Escrevi, está escrito.
Disse. Está dito.

O teu olhar


Não, não vou - como sempre, aliás - escrever o teu nome. Não é necessário. Saberás, ao ler esta mensagem, que ela se destina a ti. Conhecemo-nos há apenas um ano, mas paira em mim aquela sensação estranha de que te conheço desde a eternidade. Acreditasse eu na reencarnação e diria talvez que já nos cruzámos noutras vidas. Mas como a minha busca do real prefere outra via, fico-me apenas pela estranheza. Os nossos olhos procuram-se porque (acho eu) sabemos que com eles comunicamos sem necessidade de palavras. Que dizia a Marguerite Yourcenar ? - às vezes as palavras traem os pensamentos! Os nossos olhos não mentem. Temos vários anos de idade de diferença. Há alguns meses atrás cometi a indelicadeza de te dizer que podias ter a minha idade. Não te zangues. É que é impossível olhar para ti, ou falar contigo, e não esquecer os teus 26 anos. A calma, ponderação e profundidade com que falas não se "encaixam" nessa tua juventude. Por isso mesmo parecemos almas velhas em corpos não tão velhos. Neste ano partilhámos já sonhos, vivências, cumplicidades. Definitivamente não me parece que sejam apenas cruzamentos fugazes na voragem dos dias. Não, algo de perene se insinua. E na indiferença dos muitos rostos anónimos com que me cruzo todos os dias, o teu nunca foi anónimo, desde o primeiro instante em que te vi. E quero que saibas que isso é para mim motivo de alegria, orgulho (e porque não dize-lo, de felicidade) quando esses momentos raros de diálogo sem palavras acontecem. Porque é nesses momentos que a solidão se sente acompanhada.

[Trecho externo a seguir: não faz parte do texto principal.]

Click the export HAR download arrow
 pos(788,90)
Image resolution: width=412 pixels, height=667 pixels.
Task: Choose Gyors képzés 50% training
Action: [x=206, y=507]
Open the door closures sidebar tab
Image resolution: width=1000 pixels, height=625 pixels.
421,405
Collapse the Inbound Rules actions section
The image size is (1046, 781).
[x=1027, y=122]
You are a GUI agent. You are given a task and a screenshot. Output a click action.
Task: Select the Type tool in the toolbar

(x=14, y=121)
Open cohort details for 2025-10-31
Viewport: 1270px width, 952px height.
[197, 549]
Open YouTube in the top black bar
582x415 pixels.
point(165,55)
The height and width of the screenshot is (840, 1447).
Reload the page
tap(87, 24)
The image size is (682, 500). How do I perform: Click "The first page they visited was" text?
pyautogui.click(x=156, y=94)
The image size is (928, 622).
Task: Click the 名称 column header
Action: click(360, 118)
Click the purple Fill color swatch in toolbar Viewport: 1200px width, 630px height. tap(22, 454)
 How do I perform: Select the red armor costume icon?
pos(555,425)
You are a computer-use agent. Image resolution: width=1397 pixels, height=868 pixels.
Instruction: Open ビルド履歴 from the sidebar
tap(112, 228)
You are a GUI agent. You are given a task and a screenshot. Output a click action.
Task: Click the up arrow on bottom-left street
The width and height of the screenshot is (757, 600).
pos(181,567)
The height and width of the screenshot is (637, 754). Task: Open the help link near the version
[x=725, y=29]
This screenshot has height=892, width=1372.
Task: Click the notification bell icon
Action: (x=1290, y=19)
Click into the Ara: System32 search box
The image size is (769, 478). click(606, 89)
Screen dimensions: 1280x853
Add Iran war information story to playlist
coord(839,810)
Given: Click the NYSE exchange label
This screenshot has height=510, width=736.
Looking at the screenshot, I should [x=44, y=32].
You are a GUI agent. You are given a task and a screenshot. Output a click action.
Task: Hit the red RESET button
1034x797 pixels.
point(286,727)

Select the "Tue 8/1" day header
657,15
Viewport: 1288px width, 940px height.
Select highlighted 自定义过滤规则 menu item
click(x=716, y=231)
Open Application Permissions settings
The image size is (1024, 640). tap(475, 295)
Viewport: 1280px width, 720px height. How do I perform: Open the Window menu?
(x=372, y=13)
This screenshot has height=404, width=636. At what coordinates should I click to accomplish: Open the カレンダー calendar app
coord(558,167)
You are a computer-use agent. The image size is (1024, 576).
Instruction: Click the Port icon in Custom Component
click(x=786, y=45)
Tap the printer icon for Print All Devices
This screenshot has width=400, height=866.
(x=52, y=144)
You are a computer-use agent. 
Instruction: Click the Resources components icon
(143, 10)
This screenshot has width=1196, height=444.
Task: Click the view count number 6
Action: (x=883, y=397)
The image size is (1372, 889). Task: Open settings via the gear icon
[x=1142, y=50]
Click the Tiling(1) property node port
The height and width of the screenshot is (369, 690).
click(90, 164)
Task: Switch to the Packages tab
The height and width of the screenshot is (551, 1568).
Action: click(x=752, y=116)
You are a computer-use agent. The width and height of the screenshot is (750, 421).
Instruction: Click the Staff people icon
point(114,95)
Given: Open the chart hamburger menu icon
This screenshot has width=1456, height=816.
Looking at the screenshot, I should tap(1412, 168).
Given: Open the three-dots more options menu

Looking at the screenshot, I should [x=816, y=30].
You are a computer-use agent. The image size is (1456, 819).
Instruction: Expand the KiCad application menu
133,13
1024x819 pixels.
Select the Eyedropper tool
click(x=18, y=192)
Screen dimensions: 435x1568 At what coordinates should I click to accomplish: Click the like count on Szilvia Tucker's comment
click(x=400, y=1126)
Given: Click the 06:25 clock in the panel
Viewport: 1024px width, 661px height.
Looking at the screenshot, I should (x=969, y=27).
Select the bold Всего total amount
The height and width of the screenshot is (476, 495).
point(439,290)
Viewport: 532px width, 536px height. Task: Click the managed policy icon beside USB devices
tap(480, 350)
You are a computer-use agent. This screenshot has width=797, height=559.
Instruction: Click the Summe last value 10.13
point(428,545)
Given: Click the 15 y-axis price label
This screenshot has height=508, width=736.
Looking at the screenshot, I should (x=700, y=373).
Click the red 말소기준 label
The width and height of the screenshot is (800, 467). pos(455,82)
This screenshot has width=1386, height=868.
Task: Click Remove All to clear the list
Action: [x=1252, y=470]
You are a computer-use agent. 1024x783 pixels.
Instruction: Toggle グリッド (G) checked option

Sei que me entendes, e creio que eu também te entendo. E isso é algo de precioso, nesta cacofonia louca em que vivemos, em que toda a gente tem algo para dizer, mas muito poucos têm algo para ouvir.
Para ti haverá sempre tempo para te ouvir.

sábado, 18 de outubro de 2008

Mistura explosiva

Ás vezes penso que o medo aliado ao poder se transformam nos pais da maldade.

segunda-feira, 13 de outubro de 2008

E por falar em candeias...




Eis um bom exemplo das candeias que se querem. Por uma nova espiritualidade tão necessária!

Não, não sou ingénuo ao ponto de acreditar que o Tibete era o "xangrilá", a terra perfeita onde tudo era pureza e beleza. Havia muitas coisas erradas, e que de uma forma ou de outra teriam de mudar. Prevaleceu a outra, infelizmente. Mas a mensagem é bela, cativante, e, tal como se apresenta ao Ocidente, não dogmática, não se identificando como religião, mas apenas como uma filosofia. Seja, então. É tempo de mostrar à China que deve mudar. Admiro a sua cultura milenar, mas isso não me impede de ver os muitos erros cometidos ao longo do século XX. Aquela aberração a que chamam comunismo tem antes de mais significado sofrimento, para a própria China, e para os povos por ela oprimidos. O genocídio cultural e físico do povo Tibetano é uma realidade, que os políticos do ocidente teimam em não querer ver, por medo do gigante. Mas os gigantes às vezes têm pés de barro!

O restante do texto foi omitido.